Veel te vroeg, maar toch ff reageren...
Er zijn veel verhuurbedrijven die omwille van herkenning de tules van hun speakon-connectoren in een bepaald kleurtje spuiten.
Voorbeelden hiervan zijn Flashlight Belgium met hun geelgespoten tules, en Pro-Facilities met hun groengespoten tules.

En bij hun XLR's en Jacks hebben ze meestal de 'optionele' rubberen tules met een kleurringetje.

mvg,


Stijn Vanstiphout,
SVD, Klank & Licht & LVL Audio-Visueel
België

Stijn.Vanstiphout@pandora.be ook op MSN

----------


## Martijn de Jong

Hoi,

De achterkant van versterkers worden over het algemeen niet ondersteund in een extra glijrails. Uitzondering kan zijn als je allemaal dezelfde diepte zware versterkers (conventionele voeding)hebt die zwevend (niet steunend op elkaar of onderplaat case) zijn gemonteerd. Let op bij het nemen van drempels en laat je case niet stuiteren...

Groeten Martijn

----------


## Remco vd Werff

Dus Martijn, als ik het goed begrijp zeg je dat je gerust een versterker gewoon in het midden van een rack kan hangen zonder extra te ondersteunen??

Ik vind het er nog altijd een beetje 'eng' uitzien.

RV: Ik weet niet hoe diep zo'n aansluitpaneel is, maar dit lijkt me in diepte niets voorstellen, dus hangt die Carver gewoon vrij of is deze ook aan de achterkant ondersteund?

Groeten, Remco

----------


## Contour

Ik heb het vaak genoeg gezien dat een versterker "zwevend" was opgehangen. Ikzelf ben er geen fan van aangezien de montageogen kunnen losbreken en dan heb je een probleem. 

Net zoals je de driver van een hoorn moet ondesteunen moet je ook de amps ondersteunen. Als je perfectionist ben tenminste. En als je het een keer hebt zien misgaan dan doe je het ook wel denk ik.

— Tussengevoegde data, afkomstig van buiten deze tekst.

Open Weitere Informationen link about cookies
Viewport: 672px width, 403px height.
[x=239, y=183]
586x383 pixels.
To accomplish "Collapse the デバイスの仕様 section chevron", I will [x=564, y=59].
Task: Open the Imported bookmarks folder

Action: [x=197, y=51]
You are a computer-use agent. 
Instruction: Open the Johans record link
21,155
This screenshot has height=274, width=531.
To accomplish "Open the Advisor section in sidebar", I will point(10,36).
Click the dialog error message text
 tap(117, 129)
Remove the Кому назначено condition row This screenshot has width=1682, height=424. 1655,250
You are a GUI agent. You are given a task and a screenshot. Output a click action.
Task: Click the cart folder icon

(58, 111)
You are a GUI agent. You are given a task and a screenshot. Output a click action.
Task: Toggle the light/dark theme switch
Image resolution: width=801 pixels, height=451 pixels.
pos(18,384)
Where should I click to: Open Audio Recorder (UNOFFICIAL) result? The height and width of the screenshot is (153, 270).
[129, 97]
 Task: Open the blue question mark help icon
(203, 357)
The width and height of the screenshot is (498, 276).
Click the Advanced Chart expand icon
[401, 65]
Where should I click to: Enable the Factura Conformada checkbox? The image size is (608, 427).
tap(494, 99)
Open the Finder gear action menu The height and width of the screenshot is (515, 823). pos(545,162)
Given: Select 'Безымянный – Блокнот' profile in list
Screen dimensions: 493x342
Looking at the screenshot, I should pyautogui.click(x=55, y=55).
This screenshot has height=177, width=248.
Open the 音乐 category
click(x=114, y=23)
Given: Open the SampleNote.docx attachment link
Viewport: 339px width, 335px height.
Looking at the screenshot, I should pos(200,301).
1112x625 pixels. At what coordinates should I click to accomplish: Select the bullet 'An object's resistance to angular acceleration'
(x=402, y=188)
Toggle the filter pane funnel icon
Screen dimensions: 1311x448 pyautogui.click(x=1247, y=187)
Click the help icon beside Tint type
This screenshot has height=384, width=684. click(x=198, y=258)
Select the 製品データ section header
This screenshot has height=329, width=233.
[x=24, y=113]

Waarom zouden versterkers anders aan de achterzijde ook montageogen hebben?

MVG Contour

----------


## Remco vd Werff

Oke, gewoon wel doen dus, maare Contour ook weer niet alle amp hebben aan de achterkant ook montageogen (bv Dynacord S-1200). Wat doen je dan? Amp helemaal onderin is optie, of over de hele onderkant gewoon een ondersteuning ofzo, of zijn er nog andere slimme oplossingen?

Groeten, Remco

----------


## Martijn de Jong

Hoi Remco,

Een versterker met klein gewicht (zoals bv. uit de Yamaha P-reeks) kun je los in de case hangen, zonder dat er bij het verplaatsen van de case echt problemen op treden (mijn ervaring dan). Probeer je dit met een zware amp (25kg.) met dunne voorplaat, dan zie je de versterker wel wat doorbuigen. Je kunt ook twee loshangende versterkers (eventueel met koelingseenheid ertussen) aan elkaar koppelen met strips (zoiets als dat bij Denon CD-spelers zit), of gebruik een dubbele glijrails. Nadeel is dat als je verschillende diepte amps in je case hebt, je dus ook verschillende ondersteuningsrailsen hebt. Logischer is het om de eerste amp te steunen. Stapel er gewoon drie of vier op elkaar en eventueel een enkele extra koelingseenheid van boven (niet overdrijven)... 

Groeten Martijn

----------


## Martijn de Jong

Ah, die reactie van mij had er al eerder moeten staan. In het geval van een Dynacord S1200 zou ik de eerste amp of gewoon op de onderzijde plaatsen (bij Feedback staan er zo ook een stuk of vijf op elkaar, dacht ik) of inderdaad een versteviging over de hele onderzijde aanbrengen...

Groeten Martijn

----------


## Remco vd Werff

Hoi Martijn,

Dat van dat stapelen van de amps leek mij altijd het meest logische (zie je bij grote verhuurbedrijven ook vaak) maar waarom zie je zo vaak dat er dan tussen twee amps wel 1 HE'tje word opengelaten (voor de koeling neem ik aan) maar dan heeft dat hele principe van amps die elkaar ondersteunen dus geen zin meer. 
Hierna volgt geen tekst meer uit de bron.